Então, a senhora vai trabalhar durante os sete dias da semana e deverá dormir seis dias aqui dentro, sendo o sétimo, qualquer dia que escolher, livre para passar a noite onde quiser. É proibido qualquer tipo de comentário referente aos proprietários ou objetos que estejam na mansão e arredores. É necessário que haja total discrição da sua parte.
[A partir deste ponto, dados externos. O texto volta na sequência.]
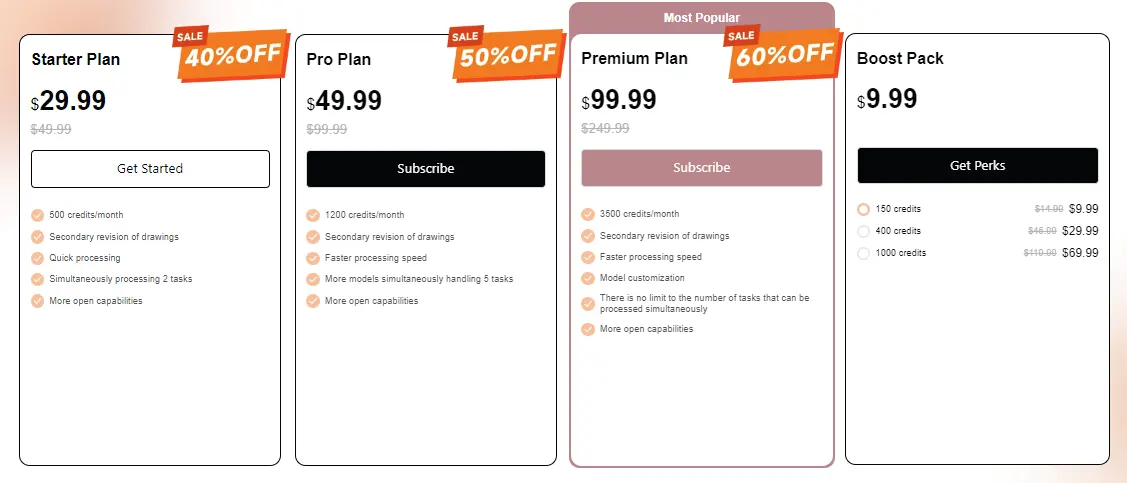
Task: Click the 50% OFF sale badge
Action: click(508, 53)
Acredito que não haja nenhuma dúvida com relação ao salário.”

Ele abandonou a expressão simpática e os sorrisos enviesados, mas ainda faz o personagem.
César observa atentamente o meu rosto enquanto dita todas as regras que tenho que seguir pelos próximos meses, pronto para detectar qualquer tipo de desaprovação quanto às suas normas.
Ele precisa de empregados submissos, dedicados e inertes ao que ele realmente faz, e tenho a impressão de que qualquer movimento em falso pode colocar tudo a perder.
Minha mente fervilha com todas as rotas que traço para enviar as informações para Will e consequentemente, Mogherini, enquanto César permanece em silêncio.
Percebo então que sua última frase não foi uma retórica, e ele realmente está esperando uma confirmação minha sobre o acerto do salário que, vale salientar, é quase o triplo do que uma governanta qualquer ganharia.

Não há dúvida nenhuma, senhor.” - Digo, lançando um sorriso sereno e profissional. - “Posso começar amanhã?”